Work continues on better ISD school space
ESCANABA — Construction and conversion have been underway at educational facilities in Escanaba. For years, two districts — the Delta-Schoolcraft Intermediate School District (ISD) and Escanaba Area Public Schools — have been sharing spaces in each other’s buildings. While amicable, the setup is not ideal for students, staff or administration, but it should be partially rectified this winter.
The ISD has been utilizing an area in the Escanaba High School to serve as as its welding lab. The 2600-square-foot space has 11 booths, plus a couple of portable ones. The other machines in the shop make for a crowded space, and one that doesn’t allow for as many students as the program could accommodate (22). But other detriments of using this lab lie with the fact that it isn’t in the same building as the rest of the ISD.
In the Career and Technical Education (CTE) programs, there is often collaboration between fields. To do that now, students have to cross a parking lot between the ISD and the high school — granted, they are near one another, but the new wing of the ISD has been designed with intention.
“It is time for us to update the space to better educate students about careers in manufacturing,” said Trent Bellingar, CTE Principal/Director at the Delta-Schoolcraft ISD. “This (new welding shop) is located between our engineering program, called Product Design and Development, and our Machining Technology. This will help our students work collaboratively within those three programs to mimic a real manufacturing facility.”
There are further reasons to have operations within one building — one real example came last week, when a student passed out in the lab housed on the other school’s campus. The student was treated by Escanaba High School, and the ISD was notified minutes after the incident, but the situation was not ideal, and Bellingar looks forward to keeping students under one roof and in the care of one administration — at least for the portion of their day spent in CTE classes.

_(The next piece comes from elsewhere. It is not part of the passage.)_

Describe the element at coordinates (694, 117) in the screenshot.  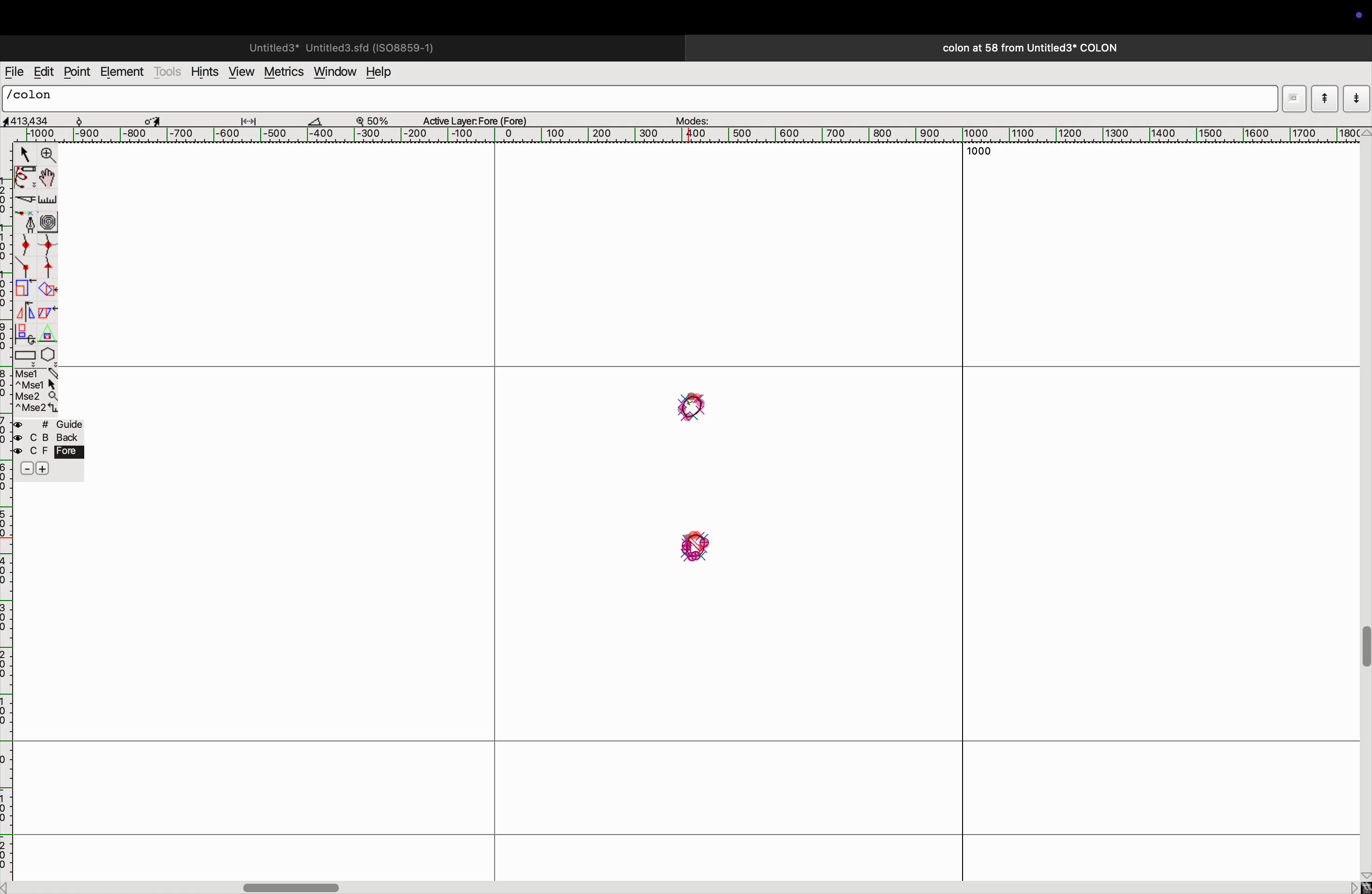
I see `modes` at that location.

The ISD broke ground in the spring of 2024. In addition to the welding shop — which encompasses 4000 square feet and will include 22 welding stations plus a computer numerical control (CNC) plasma cutting table, storage space and a grinding room — the addition to the building at 2525 S. 3rd St. also has office space for the district’s special education department. At present, staff of the department, which provides services to school districts across two counties, does not have actual offices; Bellingar said that some have been working out of literal closets.
“They may be in here two days a week, but it gives them this space to be a home base, because when they’re in the local (schools), we can no longer expect the locals to give them much space, because they don’t have much space either,” Bellingar explained, pointing out that proper offices will allow the special education professionals confidentiality and consulting space.
All in all, it’s a $3.2 million project, most of which has been funded through grants and donations — Bellingar said that $500,000 came from the Kobasic Foundation and that Senator Gary Peters and Representative Jack Bergman appropriated $1.9 million of the federal budget for this fiscal year.
Costs include a new gas pipeline, water, HVAC and more. A new water line runs sprinklers to the facility; the older parts of the building, erected in the 1980s and modified in the ’90s, did not have sprinklers. A new type of ventilation system will clean and return air from inside the building, rather than use additional energy to bring in outside air and heat it.
Work is being carried out by local contractors Roy Ness, Billy Electric, Independent Roofing, DeGrand Construction, Bosk Paint, Little Bay Concrete, United Contractors, Jeff’s Glass and others. Bellingar was proud to share that several of the people on the job are graduates of the ISD’s CTE program.
t is estimated that the ISD should be able to begin using — or at least moving into — the new addition by the end of January.